Acipimox
| 證據等級: L5 | 預測適應症: 0 個 |
目錄
Acipimox: Drug Repurposing Evaluation — No Predictions Generated
One-Sentence Summary
Acipimox (DrugBank ID: DB09055) is a nicotinic acid analogue historically used as a lipid-lowering agent for dyslipidaemia in several European markets. The current evidence pack (v4, data cutoff 2026-04-04) contains no TxGNN repurposing predictions for this drug, and no supporting clinical trial or literature evidence has been retrieved. A full repurposing evaluation cannot be completed without resolving the identified data gaps.
Quick Overview
| Item | Content |
|---|---|
| Original Indication | Dyslipidaemia / Hyperlipidaemia (nicotinic acid analogue class) |
| Predicted New Indication | No predictions generated |
| TxGNN Prediction Score | N/A |
| Evidence Level | N/A — pipeline incomplete; no predictions returned |
| UK Market Status | Not marketed |
| Number of Marketing Authorisations | 0 |
| Recommended Decision | Hold |
Drug Background
Detailed mechanism of action data is not currently available in this evidence pack (Data Gap DG002). Based on known pharmacological information, Acipimox is a pyrazine-based nicotinic acid (niacin) analogue that has been used in several European countries — notably Italy and the United Kingdom under the brand name Olbetam — for the management of dyslipidaemia, principally reducing plasma triglycerides and free fatty acids.
Its proposed mechanism involves inhibition of lipolysis in adipose tissue via activation of the GPR109A (HM74A) receptor, thereby reducing the hepatic substrate available for very-low-density lipoprotein (VLDL) synthesis. Unlike full-dose niacin, Acipimox was noted for a more favourable tolerability profile with reduced flushing.
These pharmacological properties have made Acipimox of research interest in conditions linked to insulin resistance, metabolic syndrome, and mitochondrial dysfunction — areas that could become the basis of future repurposing hypotheses once TxGNN predictions are generated.
Clinical Trial Evidence
Currently no related clinical trials registered — no TxGNN predicted indication is available to anchor an evidence search.
Literature Evidence
Currently no related literature available — no TxGNN predicted indication is available to anchor an evidence search.
UK Market Information
Acipimox currently holds no active MHRA marketing authorisations in the United Kingdom. The drug is not marketed in the UK under any licence at the time of this report.

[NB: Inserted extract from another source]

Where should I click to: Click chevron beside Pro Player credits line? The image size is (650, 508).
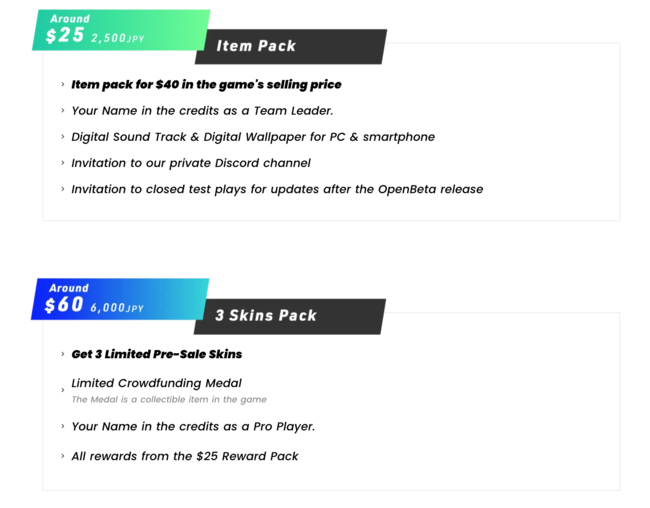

Note: Acipimox was historically available in the UK under the brand name Olbetam (250 mg capsules) for hypertriglyceridaemia and mixed hyperlipidaemia. That authorisation is no longer active. Clinicians considering its use would need to access it via a Specials or unlicensed import route and would require appropriate governance.
Safety Considerations
Please refer to the SmPC and BNF for safety information. Report suspected adverse reactions via the Yellow Card Scheme.
As no safety data was available in the evidence pack (warnings, contraindications, and DDI records all returned no data), prescribers should consult the most recent European product information and relevant literature before clinical consideration.
Conclusion and Next Steps
Decision: Hold
Rationale: The evidence pack for Acipimox is incomplete: the TxGNN model returned no predictions, safety information is absent, and mechanism of action data has not been retrieved. There is presently no evaluable repurposing hypothesis to assess.
To proceed, the following is needed:
- [Blocking — DG001] Retrieve UK SmPC / MHRA safety information: key warnings, contraindications, and precautions — required before any safety assessment can begin
- [High — DG002] Retrieve mechanism of action (MOA) data via DrugBank API (
DB09055) — required for mechanistic plausibility analysis - Re-run TxGNN pipeline to generate
predicted_indications— without this, no repurposing evaluation is possible - DDI screening — no drug-drug interaction data was returned; a structured DDI query against DrugBank, CPIC, or BNF interactions database is recommended
- Once predictions are available, conduct a targeted clinical trial search (ClinicalTrials.gov, EU CTR, ISRCTN) and PubMed literature review for each candidate indication
- Confirm whether any Specials or named-patient access route applies for UK clinical use, given the absence of an active MHRA licence
This report was generated as part of the TxGNN UK drug repurposing research programme. Results are for research purposes only and do not constitute medical advice. Any repurposing candidate must undergo appropriate clinical validation before consideration for patient use.
Disclaimer
This content is for research purposes only and does not constitute medical advice. Clinical validation is required before any clinical application.